→ What the task asks
Could you restate word for word every line from the one containing "Viewport: 409px width, 301px" to the end of the data below, pictures excluded?

* * * *

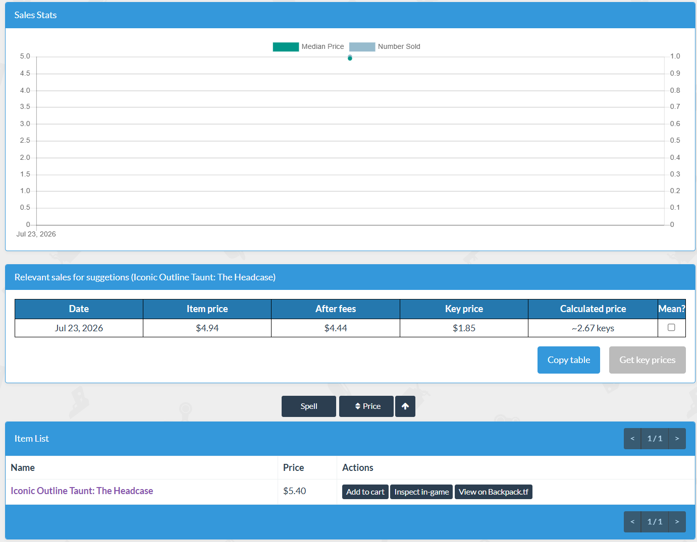The image size is (697, 542).
Task: Go to previous page in top pager
Action: (632, 439)
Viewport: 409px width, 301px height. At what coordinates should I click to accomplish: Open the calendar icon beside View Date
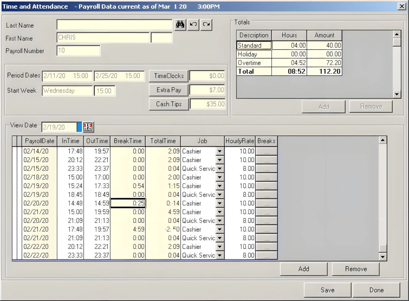(x=88, y=127)
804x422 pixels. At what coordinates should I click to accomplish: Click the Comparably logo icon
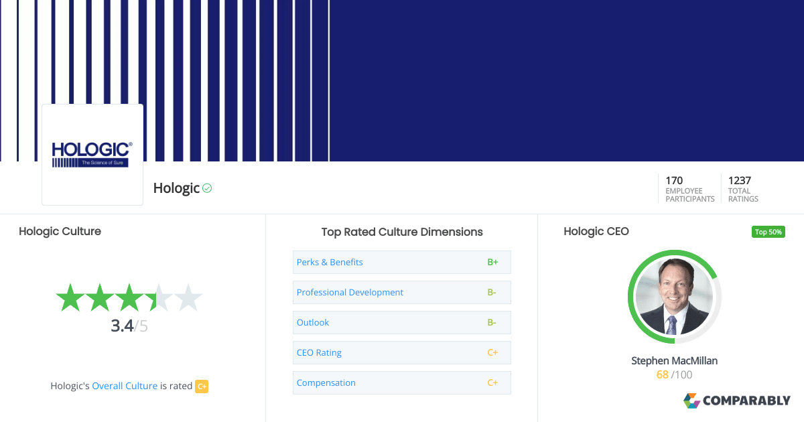point(691,401)
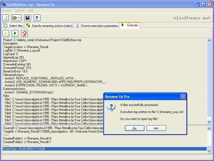Save the project using the floppy disk icon

(28, 18)
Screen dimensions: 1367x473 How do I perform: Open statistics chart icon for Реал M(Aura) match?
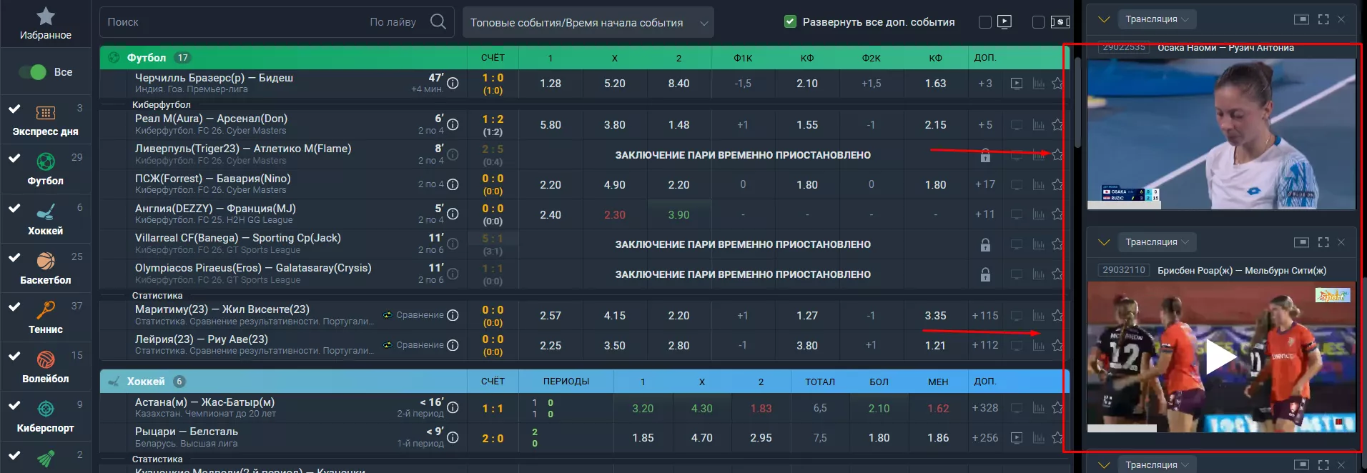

* * * *

→ Your response
Viewport: 409px width, 301px height. At what coordinates should I click to accomplish: Open the calendar icon beside View Date
(x=88, y=127)
804x422 pixels. At what coordinates should I click to accomplish: Click the Comparably logo icon
point(691,401)
Save the project using the floppy disk icon

(28, 18)
Screen dimensions: 1367x473 How do I perform: Open statistics chart icon for Реал M(Aura) match?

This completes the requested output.